3 min read 15 Apr 2026

Bitcoin e “rischio quantum”: la proposta SHOCK cambierebbe tutto

Il dibattito sulla sicurezza di Bitcoin entra in una nuova fase con la proposta BIP-361, che suggerisce di “congelare” i BTC in indirizzi “a rischio”

Bitcoin e “rischio quantum”: la proposta SHOCK cambierebbe tutto

Le prime risposte di Bitcoin al “rischio quantistico”

Bitcoin potrebbe affrontare nei prossimi anni (se ne discute sempre più spesso) il cosiddetto rischio quantistico, ovvero una minaccia al protocollo di sicurezza della rete derivato dallo sviluppo di computer quantistici.

I rischi sono ancora tutti da decifrare, ma la rete e la community si stanno già preparando. Ha fatto discutere, in questo senso, una recente proposta dello sviluppatore Jameson Lopp, che introdurrebbe un piano per eliminare gradualmente gli attuali sistemi di firma considerati vulnerabili ai futuri computer quantistici.

La proposta (BIP-361) suggerisce un cambiamento radicale, ovvero congelare i BTC che non migrano verso address “resistenti al quantum”. Non sorprende l’immediata divisione della community, visto che una svolta del genere ridefinirebbe uno dei principi fondamentali del protocollo.

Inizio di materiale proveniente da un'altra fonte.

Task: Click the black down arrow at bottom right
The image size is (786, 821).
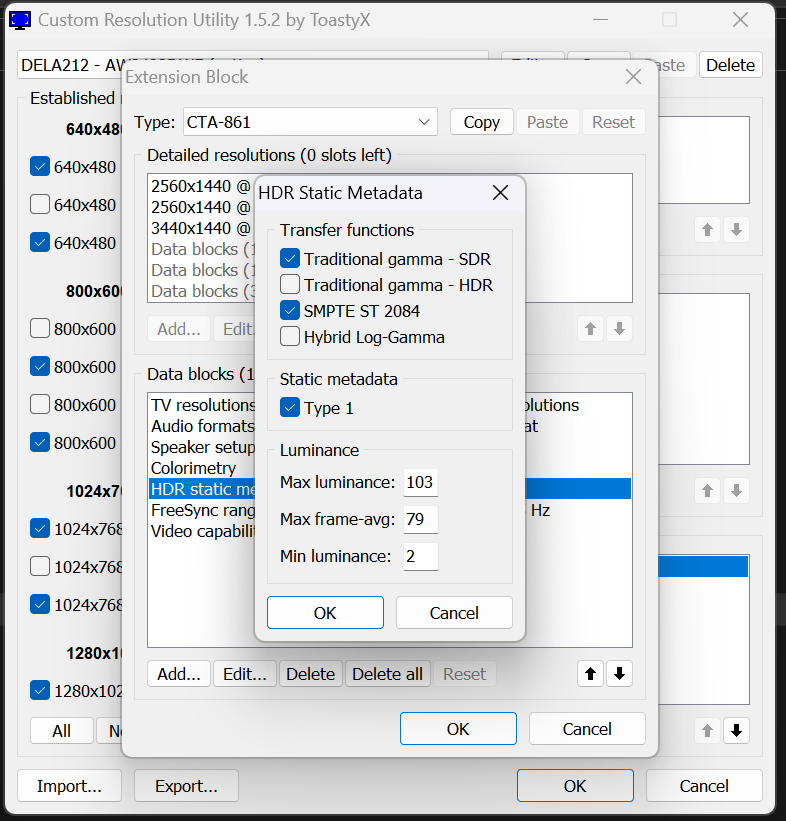Action: point(737,731)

Il meccanismo prevede tre fasi:

  • blocco dei nuovi depositi verso indirizzi “vecchi”
  • congelamento dei fondi non aggiornati dopo alcuni anni
  • possibile recupero tramite prove crittografiche avanzate

L’obiettivo è prevenire uno scenario in cui un computer quantistico possa sottrarre fondi semplicemente “derivando” le chiavi private.

Oltre il 34% dei Bitcoin sarebbe già teoricamente attaccabile in uno scenario post-quantum. E il momento in cui queste tecnologie diventeranno operative (il cosiddetto “Q-Day”) rappresenta una delle principali incognite per il settore.

Sicurezza vs proprietà

BIP-361 introdurrebbe un cambio di paradigma. Per certi versi, non basterebbe più possedere (correttamente) le chiavi del proprio address per essere sicuri, ma sarebbe necessario aggiornarsi entro una “scadenza” per mantenere il controllo dei fondi.

Diversi osservatori vedono però nella proposta una violazione dei principi fondanti di Bitcoin.

Alcuni, per esempio, hanno definito il congelamento dei fondi come una vera e propria “confisca protocol-level”.

Se oggi il motivo è la “sicurezza quantistica”, un domani potrebbe accadere lo stesso per altre problematiche. Per non parlare che un aggiornamento così controverso potrebbe portare a una divisione della rete (fork), con conseguenze imprevedibili sul mercato.

Al tempo stesso, non sono in pochi a ritenere come non intervenire potrebbe essere ancora più rischioso.

BIP-361 è ancora in fase di bozza e non ha una timeline di attivazione. Tuttavia, il solo fatto che una proposta simile sia sul tavolo mostra quanto il tema sia diventato urgente.